Lewis’ concept of forgiveness presents several dangers when applied to abusive relationships.  Consider the following examples:

  1. This system empowers abusive husbands to use the threat of divine disfavor to maintain control over their wives.  Such a husband could use the notion of “gender roles” to insist he is the absolute head of his wife, to whom she must always submit.  As such, while hitting her is wrong, she must “forgive” him and give him another chance because, if she fails to “forgive,” then God will not forgive her either.  In which case, failure to submit to forgiveness and place herself back under his abusive authority is denying God himself.[12]
  2. This system allows an abusive pastor to force a child rape victim to “reconcile” with her rapist.  Because forgiveness is compulsory if one wishes to secure divine forgiveness, the victim is forced to offer her assailant a cheap “forgiveness” or face consequences from the church for her “sin.”

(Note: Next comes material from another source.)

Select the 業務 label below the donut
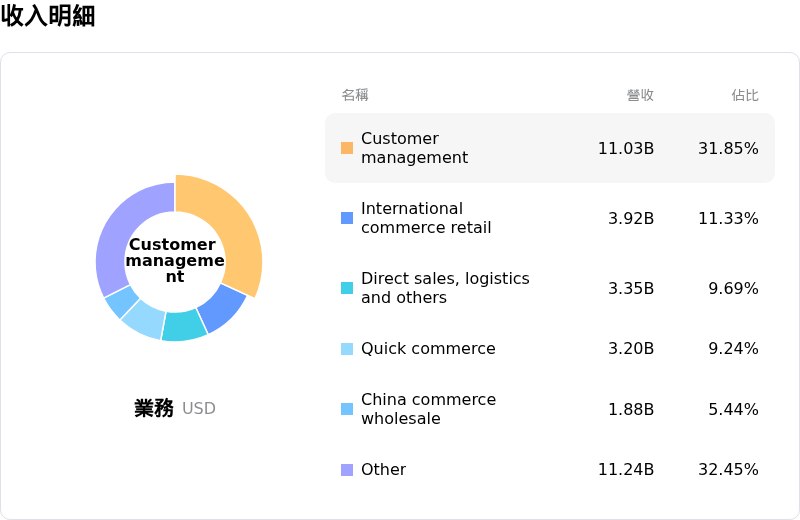Screen dimensions: 800x520 (x=154, y=409)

Further, the pastor can us coercive methods to insist that, because he is forgiven, there is no need for the parents to inform others within the church of the rapist’s predatory nature.  Instead, the pastor oversees “counseling” with the rapist as a supposedly fitting punishment for his offense.  Because he has served the “due punishment” for his “crime” and professed penitence, few safeguards are taken to limit further access to children.  After all, the pastor is also obligated to “forgive.”[13]

  1. This system enables a pastor to write a book declaring that women must respect their husbands unconditionally.  Even if a woman’s husband is intentionally unloving, she must “forgive” him because any act of disrespect is just as “sinful” in God’s eyes as her husband’s intentional withholding of love.  The “forgiveness” they give is only as real as the respect they show.  Thus, she must be sure to “forgive” because this is God’s command and if she does not, she will not have God’s favor.[14]

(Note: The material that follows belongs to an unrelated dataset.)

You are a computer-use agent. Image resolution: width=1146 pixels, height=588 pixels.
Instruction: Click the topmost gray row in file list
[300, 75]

In each example, these are real events and teachings being described (see footnotes).  Placing the onus of forgiveness on the abused by making it a contingent for divine favor only perpetuates abuse.  It also entirely perverts the vision of forgiveness presented in the New Testament.  Allow me to demonstrate.

How Many Times?

In Matthew 18:21-22, Peter asks Christ, “How many times, Lord, must I forgive?” In answering this questions, Jesus takes a seemingly enigmatic stance by placing a seeming numerical value on forgiveness: either 77 or 70 times 7 times depending on who is doing the translating.  While this answer seems rather enigmatic on the surface, digging deeper reveals that Jesus is evoking a very ancient – and very Jewish – notion of forgiveness.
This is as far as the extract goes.